### What is required
From the entries below, copy out all lines holding "back".

━━ Material shown ━━

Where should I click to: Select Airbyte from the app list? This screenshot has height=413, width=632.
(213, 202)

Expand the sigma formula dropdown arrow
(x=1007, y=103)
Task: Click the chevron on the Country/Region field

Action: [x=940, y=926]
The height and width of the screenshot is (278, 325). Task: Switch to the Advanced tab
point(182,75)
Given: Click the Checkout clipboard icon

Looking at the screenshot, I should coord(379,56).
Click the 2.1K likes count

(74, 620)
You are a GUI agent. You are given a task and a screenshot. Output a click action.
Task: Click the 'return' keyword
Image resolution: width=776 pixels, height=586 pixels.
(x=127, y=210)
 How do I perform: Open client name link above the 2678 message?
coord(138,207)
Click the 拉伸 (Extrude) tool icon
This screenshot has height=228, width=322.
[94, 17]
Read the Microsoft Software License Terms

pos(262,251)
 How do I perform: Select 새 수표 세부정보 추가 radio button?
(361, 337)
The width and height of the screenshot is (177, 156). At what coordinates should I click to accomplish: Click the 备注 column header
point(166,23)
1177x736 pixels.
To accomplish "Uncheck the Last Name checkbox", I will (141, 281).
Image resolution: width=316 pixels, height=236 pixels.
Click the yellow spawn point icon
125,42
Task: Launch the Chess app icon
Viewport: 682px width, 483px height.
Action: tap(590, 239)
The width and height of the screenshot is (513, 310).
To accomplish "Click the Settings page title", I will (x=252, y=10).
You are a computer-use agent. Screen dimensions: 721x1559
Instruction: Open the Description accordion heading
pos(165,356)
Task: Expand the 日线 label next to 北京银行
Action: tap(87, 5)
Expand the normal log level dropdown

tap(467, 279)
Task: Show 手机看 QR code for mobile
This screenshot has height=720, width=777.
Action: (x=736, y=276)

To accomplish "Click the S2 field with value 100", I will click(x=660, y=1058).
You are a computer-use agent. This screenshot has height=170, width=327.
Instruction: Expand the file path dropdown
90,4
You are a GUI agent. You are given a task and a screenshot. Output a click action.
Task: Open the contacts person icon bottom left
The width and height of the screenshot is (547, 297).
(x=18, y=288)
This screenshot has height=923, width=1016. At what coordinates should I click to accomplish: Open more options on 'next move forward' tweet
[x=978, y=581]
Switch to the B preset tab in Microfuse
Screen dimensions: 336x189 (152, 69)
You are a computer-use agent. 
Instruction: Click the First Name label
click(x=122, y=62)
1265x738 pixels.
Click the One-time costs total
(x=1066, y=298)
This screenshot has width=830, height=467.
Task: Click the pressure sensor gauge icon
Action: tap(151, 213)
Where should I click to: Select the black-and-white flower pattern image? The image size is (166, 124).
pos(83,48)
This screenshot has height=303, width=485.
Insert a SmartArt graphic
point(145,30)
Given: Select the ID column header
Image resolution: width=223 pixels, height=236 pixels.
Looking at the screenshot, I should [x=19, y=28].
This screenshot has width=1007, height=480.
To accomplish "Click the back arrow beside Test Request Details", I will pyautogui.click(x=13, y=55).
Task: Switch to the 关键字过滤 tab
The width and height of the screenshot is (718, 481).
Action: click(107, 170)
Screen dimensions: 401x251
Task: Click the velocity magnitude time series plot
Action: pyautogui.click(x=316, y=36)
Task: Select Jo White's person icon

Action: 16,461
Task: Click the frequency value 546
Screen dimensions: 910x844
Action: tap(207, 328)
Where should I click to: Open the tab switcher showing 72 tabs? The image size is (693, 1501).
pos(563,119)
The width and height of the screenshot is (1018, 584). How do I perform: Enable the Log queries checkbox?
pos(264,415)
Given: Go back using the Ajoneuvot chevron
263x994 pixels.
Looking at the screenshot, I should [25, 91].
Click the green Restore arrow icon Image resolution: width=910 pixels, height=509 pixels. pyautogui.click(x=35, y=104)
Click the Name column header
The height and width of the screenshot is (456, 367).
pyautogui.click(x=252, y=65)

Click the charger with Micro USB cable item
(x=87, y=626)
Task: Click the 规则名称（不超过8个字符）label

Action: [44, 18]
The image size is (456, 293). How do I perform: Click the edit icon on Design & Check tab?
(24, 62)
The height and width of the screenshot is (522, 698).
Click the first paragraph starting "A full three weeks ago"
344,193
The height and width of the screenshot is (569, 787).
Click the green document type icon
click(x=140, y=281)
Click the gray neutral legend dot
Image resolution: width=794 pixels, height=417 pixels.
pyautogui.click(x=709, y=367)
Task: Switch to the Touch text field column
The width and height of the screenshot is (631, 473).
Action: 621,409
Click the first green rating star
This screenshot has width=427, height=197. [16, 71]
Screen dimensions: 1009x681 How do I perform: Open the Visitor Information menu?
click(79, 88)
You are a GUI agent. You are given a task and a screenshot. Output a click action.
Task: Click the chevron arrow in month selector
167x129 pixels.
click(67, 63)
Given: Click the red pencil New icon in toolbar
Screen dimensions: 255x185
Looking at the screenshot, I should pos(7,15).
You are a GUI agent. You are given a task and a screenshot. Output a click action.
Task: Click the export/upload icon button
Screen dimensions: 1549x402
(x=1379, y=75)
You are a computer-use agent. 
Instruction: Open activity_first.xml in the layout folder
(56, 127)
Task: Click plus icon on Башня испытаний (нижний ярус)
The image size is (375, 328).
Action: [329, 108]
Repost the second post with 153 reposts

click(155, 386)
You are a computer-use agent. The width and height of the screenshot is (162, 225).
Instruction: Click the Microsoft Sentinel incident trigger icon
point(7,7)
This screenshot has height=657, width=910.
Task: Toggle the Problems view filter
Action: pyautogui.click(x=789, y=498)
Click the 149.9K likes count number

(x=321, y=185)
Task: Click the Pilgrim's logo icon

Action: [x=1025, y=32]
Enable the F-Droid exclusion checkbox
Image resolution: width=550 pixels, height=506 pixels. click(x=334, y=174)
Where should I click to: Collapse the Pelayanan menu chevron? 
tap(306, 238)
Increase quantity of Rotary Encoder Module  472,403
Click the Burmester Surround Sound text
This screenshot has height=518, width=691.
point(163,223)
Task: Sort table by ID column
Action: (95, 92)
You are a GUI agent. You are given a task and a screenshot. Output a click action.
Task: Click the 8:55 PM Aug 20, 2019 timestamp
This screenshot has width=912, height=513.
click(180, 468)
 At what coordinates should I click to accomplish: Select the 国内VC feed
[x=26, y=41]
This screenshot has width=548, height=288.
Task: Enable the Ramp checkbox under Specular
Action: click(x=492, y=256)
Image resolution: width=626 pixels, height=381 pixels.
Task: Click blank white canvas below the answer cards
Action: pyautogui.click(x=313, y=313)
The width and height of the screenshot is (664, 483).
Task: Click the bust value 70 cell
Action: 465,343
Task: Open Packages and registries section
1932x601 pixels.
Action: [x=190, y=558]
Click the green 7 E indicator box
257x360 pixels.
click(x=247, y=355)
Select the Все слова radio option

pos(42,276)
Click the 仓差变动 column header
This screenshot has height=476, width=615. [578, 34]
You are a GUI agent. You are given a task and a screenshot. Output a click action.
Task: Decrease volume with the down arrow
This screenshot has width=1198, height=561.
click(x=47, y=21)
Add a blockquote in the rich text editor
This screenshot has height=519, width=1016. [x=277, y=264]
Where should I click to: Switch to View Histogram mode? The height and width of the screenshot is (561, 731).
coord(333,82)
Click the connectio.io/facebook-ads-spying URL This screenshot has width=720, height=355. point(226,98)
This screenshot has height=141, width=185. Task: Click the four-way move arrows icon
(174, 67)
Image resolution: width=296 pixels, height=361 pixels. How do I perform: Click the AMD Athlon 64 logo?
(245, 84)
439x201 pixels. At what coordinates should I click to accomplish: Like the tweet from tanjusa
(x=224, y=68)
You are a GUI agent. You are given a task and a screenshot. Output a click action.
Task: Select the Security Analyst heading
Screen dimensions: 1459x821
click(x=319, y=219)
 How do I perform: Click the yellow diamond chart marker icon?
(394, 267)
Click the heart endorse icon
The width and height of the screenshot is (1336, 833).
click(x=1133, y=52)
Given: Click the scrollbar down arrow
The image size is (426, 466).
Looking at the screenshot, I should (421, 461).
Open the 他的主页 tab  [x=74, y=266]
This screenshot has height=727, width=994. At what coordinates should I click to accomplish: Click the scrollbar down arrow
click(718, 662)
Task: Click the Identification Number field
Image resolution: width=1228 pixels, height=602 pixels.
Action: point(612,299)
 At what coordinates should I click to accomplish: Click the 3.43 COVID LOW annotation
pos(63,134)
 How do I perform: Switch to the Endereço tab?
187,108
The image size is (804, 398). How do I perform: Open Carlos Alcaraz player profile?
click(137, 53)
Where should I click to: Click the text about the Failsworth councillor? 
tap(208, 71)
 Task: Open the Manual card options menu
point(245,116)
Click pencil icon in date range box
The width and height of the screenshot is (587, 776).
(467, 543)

━━━

### Output below
To accomplish "Click the back arrow beside Test Request Details", I will pyautogui.click(x=13, y=55).
Given: Go back using the Ajoneuvot chevron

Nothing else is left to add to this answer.